What this task involves. Quote the entries that follow exactly, leaving none out.
**** Exercise inputs
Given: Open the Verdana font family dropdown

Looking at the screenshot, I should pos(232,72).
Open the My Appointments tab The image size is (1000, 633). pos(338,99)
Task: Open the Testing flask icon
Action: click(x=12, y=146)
********
Task solution.
Given: Open the Verdana font family dropdown

Looking at the screenshot, I should pos(232,72).
Open the My Appointments tab The image size is (1000, 633). pos(338,99)
Task: Open the Testing flask icon
Action: click(x=12, y=146)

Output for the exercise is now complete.